Recommended prophylaxis: mefloquine OR doxycycline
Emergency stand-by treatment: quinine OR when on doxycycline prophylaxis mefloquine.
General comments:
Mefloquine prophylaxis should be started at least one week before entering the endemic area. Doxycycline prophylaxis should be started the day before entering the endemic area. Chemoprophylaxis should be continued with unfailing regularity throughout the stay in Timor, and for 4 weeks after leaving the endemic area.

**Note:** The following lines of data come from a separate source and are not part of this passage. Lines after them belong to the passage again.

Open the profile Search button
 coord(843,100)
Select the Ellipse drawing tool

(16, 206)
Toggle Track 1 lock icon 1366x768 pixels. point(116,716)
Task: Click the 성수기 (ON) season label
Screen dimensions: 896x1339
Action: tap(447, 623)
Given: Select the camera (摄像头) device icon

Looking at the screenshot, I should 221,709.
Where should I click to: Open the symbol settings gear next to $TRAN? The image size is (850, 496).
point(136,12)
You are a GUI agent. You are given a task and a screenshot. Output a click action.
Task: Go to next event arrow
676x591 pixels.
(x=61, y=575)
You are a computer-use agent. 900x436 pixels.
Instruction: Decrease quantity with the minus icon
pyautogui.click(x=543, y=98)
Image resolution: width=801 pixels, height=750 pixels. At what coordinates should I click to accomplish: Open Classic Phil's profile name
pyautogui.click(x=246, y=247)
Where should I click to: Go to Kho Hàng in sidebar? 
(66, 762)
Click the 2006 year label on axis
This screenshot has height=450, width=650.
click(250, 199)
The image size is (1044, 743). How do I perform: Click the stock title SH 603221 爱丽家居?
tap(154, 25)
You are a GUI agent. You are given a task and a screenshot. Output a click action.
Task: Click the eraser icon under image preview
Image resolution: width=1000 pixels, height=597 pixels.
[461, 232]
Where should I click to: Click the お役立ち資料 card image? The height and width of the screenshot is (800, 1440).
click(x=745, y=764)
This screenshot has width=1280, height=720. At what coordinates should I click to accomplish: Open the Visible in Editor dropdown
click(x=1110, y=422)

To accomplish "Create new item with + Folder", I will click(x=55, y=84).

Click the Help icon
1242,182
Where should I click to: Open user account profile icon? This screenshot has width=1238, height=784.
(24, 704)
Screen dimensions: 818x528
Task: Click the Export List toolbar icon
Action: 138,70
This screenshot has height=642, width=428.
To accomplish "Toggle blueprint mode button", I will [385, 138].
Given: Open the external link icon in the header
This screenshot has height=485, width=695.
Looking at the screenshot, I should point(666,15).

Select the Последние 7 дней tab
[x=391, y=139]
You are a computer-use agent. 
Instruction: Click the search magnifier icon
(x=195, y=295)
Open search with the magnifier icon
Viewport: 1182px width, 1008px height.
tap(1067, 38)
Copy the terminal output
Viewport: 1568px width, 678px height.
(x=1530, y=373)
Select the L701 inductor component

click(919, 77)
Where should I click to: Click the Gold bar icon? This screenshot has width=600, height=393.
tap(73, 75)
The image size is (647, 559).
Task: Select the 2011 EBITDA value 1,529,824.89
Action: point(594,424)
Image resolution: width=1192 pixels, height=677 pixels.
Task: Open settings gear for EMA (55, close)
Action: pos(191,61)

Chemoprophylaxis does not offer 100 % protection, and staff should be alert to the possibility of a clinical attack of malaria, which may appear as early as 7 days after entering the endemic area. Falciparum malaria, which can be fatal, must always be suspected if fever, with or without other symptoms, develops at any time between one week after the first possible exposure and 2 months (or even later in rare cases) after the last possible exposure. Staff should be informed that malaria can kill if treatment is delayed beyond 24 hours, and that medical help must be sought promptly if a febrile illness occurs. A blood sample should be taken and examined for malaria parasites on one or more occasions.
Staff should be informed on how to protect themselves against mosquito bites.
Most international staff will be able to obtain prompt medical attention when malaria is suspected. However, some may be unable to seek such care within 24 hours of the onset of symptoms, particularly if they are in an isolated location far from medical services. In such cases, it is advised that prescribers issue antimalarial drugs to be carried by the staff for self-administration ("stand-by emergency treatment"). Staff prescribed stand-by emergency medication should be given precise instructions on the recognition of symptoms, the treatment regimen, possible side-effects, and the action to be taken in the event of drug failure. Self-treatment is a first-aid measure, and they should seek medical advice as soon as possible. Mefloquine prophylaxis should only be resumed 7 days after the last self-treatment dose of quinine. Doxycycline prophylaxis can be resumed immediately.